The intelligence community must also adopt this shift in urgency, matching a demand signal from policymakers with a greater allocation of funding and internal talent prioritization toward the mission of intelligence-driven AI export control enforcement, adopting a similar approach to the intelligence community’s support to U.S. government-wide counterproliferation work. For example, the NSA’s AI Security Center competes for scarce technical expertise internally just as fiercely as CAISI and the frontier labs compete for it externally. Nurturing collaboration between the intelligence community, the Commerce Department, and industry can help bridge these gaps, but only if these teams are empowered and resourced to move quickly.
This operational urgency must also be reinforced at the highest levels. The National Intelligence Priorities Framework—the classified list of priorities for intelligence collection, analysis, and resource prioritization—allows the ODNI and the White House to designate export control enforcement as a national priority. Congress, for its part, can backstop that prioritization with funding and oversight via legislation such as the Intelligence Authorization Act. Absent this kind of sustained institutional support, the intelligence community will likely continue to treat enforcement as a secondary task rather than a core national security mission.
One concern is that closer collaboration between BIS and the intelligence community risks alienating industry partners, who may be suspicious that proprietary information shared with BIS would be used by spy agencies for illicit purposes. That concern is understandable: Companies already grapple with industrial espionage from China, and they may be just as wary of U.S. intelligence monitoring their intellectual property and technology. If left unaddressed, such perceptions could erode the trust that BIS relies on for timely disclosures of potential violations.

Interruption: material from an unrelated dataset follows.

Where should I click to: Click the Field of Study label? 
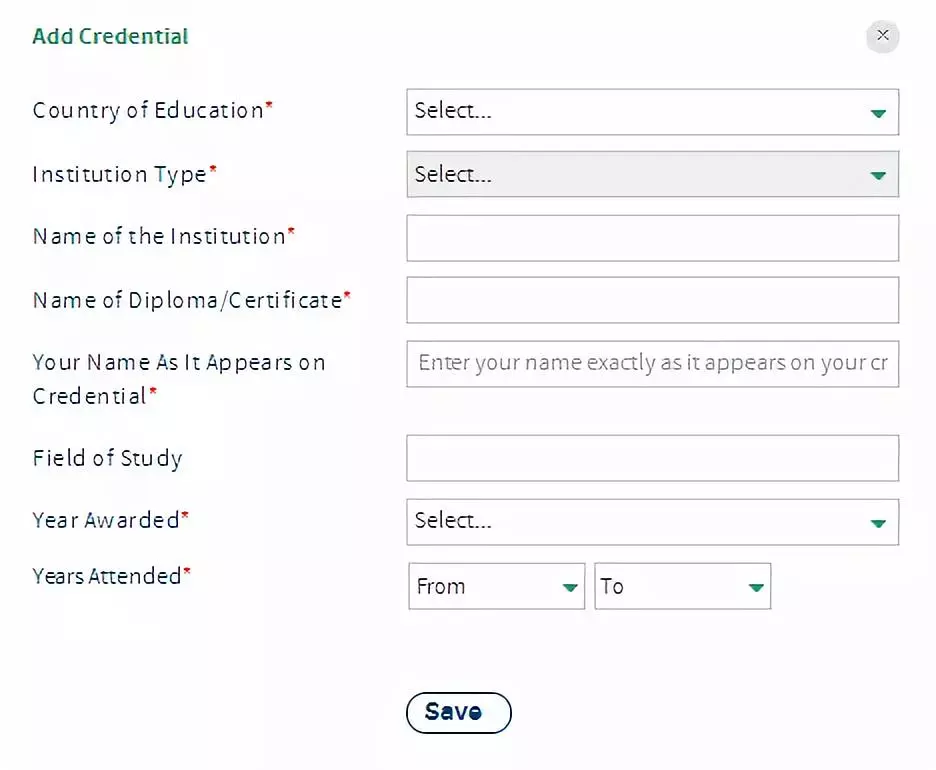[107, 459]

That risk can be mitigated in several ways. First, clear firewalls should be established between industry engagement and intelligence functions—for example, ensuring that compliance reporting pipelines are walled off from intelligence community tasking. BIS could structure how it conducts industry engagement separately from its enforcement personnel tasked with working with the intelligence community. Second, the Commerce Department and the intelligence community could commit to transparent oversight mechanisms—for instance, inspectors general or independent compliance reviews—so that firms can be confident their proprietary data will not be misused. And third, policymakers and lawmakers should emphasize that the intelligence role is primarily about upstream collection and foreign circumvention monitoring, not peering into U.S. companies’ commercial operations.
Done right, closer intelligence community cooperation should actually strengthen industry partnerships by preventing violations before they occur, reducing the burden of after-the-fact investigations, and providing companies with actionable guidance on how adversaries are attempting to exploit them. Ultimately, the U.S. should double down on BIS’s existing strengths in collaboration and compliance outreach; such relationships are built over years with chipmakers, foundries, cloud providers, and logistics firms. This provides the U.S. with unique, asymmetric advantages that China has over its civil-military fusion approach and more draconian domestic laws.
Export controls are only as strong as their enforcement. Without intelligence-driven execution, America’s technological edge—and its ability to shape the global AI future—hangs in the balance.